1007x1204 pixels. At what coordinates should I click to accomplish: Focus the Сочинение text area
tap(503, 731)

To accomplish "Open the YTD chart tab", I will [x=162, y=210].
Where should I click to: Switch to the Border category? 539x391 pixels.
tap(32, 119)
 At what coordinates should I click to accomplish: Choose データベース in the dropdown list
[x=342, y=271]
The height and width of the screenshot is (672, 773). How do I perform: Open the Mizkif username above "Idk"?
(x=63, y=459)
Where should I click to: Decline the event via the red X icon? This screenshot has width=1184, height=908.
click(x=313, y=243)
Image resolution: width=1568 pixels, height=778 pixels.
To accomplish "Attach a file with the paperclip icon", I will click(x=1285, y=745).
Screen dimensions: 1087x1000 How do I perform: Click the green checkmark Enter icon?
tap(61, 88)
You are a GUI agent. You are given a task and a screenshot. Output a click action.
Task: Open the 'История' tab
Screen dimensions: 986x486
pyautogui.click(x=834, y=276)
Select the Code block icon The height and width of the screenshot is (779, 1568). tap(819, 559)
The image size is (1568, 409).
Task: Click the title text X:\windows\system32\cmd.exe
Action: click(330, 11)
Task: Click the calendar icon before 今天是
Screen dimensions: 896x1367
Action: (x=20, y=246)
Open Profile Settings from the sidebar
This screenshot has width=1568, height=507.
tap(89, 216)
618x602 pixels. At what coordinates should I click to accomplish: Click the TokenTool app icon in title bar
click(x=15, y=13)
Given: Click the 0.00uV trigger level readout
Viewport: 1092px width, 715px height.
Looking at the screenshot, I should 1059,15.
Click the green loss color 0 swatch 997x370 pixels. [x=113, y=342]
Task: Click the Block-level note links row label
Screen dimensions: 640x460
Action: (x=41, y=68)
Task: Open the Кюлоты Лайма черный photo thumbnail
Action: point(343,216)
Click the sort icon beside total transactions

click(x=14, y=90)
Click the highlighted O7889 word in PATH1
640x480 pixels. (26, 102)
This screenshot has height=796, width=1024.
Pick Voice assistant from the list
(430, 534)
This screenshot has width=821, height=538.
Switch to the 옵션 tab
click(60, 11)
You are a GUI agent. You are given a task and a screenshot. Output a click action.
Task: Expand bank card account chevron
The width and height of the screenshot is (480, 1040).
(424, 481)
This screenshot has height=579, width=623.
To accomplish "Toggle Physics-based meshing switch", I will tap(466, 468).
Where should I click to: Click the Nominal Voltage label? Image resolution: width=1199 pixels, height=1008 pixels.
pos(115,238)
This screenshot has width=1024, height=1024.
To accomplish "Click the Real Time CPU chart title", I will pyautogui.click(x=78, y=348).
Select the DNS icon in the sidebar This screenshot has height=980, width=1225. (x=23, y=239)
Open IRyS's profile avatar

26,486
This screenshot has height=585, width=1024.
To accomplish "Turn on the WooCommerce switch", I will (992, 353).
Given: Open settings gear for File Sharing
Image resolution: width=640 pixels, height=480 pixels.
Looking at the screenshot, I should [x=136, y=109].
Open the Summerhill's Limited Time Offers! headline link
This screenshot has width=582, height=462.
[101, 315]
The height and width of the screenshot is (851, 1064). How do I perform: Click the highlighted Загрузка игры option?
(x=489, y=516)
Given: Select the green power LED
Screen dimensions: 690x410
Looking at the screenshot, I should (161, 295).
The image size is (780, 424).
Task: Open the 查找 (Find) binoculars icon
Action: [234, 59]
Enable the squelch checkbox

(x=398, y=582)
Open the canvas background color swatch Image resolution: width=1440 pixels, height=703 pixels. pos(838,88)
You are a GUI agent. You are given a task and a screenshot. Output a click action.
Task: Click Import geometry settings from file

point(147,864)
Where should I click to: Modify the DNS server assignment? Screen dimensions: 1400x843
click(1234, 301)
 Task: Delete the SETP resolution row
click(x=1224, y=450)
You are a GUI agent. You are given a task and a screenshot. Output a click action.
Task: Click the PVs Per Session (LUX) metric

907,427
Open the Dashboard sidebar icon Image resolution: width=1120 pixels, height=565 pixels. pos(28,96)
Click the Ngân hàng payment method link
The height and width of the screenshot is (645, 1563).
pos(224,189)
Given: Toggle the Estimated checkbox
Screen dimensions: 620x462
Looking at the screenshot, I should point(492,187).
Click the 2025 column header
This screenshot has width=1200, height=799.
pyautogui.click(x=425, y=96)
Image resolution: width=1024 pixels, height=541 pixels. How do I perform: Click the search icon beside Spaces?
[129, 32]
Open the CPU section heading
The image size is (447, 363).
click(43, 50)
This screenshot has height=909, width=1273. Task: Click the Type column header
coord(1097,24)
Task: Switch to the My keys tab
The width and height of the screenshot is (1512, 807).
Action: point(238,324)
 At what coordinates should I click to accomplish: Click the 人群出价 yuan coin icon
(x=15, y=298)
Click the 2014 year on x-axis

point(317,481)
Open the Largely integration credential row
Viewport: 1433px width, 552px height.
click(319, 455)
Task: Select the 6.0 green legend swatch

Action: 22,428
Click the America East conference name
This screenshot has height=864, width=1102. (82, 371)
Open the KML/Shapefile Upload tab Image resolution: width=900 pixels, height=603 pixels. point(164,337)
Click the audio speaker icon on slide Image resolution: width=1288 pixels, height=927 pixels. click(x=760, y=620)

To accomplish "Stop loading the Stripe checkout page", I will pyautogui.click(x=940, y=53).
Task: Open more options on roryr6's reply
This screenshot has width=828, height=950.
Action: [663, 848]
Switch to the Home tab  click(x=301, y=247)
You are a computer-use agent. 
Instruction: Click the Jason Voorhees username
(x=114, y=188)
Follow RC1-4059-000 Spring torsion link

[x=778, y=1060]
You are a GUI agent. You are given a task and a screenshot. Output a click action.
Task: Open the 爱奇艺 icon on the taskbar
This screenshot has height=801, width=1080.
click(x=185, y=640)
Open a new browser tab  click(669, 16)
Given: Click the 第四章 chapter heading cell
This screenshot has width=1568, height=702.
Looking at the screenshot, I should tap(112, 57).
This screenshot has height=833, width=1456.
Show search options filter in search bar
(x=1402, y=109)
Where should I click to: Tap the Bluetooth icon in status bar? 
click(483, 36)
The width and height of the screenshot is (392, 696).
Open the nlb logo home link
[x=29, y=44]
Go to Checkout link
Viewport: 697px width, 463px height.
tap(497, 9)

━━━━━━━━

• **AIM OF THE TASK**: Beginning with the line that holds "This screenshot has height=801, width=1080." and ending with the last line of the material, retype each line exactly and output nothing else.

• **EXERCISE RESPONSE**:
This screenshot has height=801, width=1080.
click(x=185, y=640)
Open a new browser tab  click(669, 16)
Given: Click the 第四章 chapter heading cell
This screenshot has width=1568, height=702.
Looking at the screenshot, I should tap(112, 57).
This screenshot has height=833, width=1456.
Show search options filter in search bar
(x=1402, y=109)
Where should I click to: Tap the Bluetooth icon in status bar? 
click(483, 36)
The width and height of the screenshot is (392, 696).
Open the nlb logo home link
[x=29, y=44]
Go to Checkout link
Viewport: 697px width, 463px height.
tap(497, 9)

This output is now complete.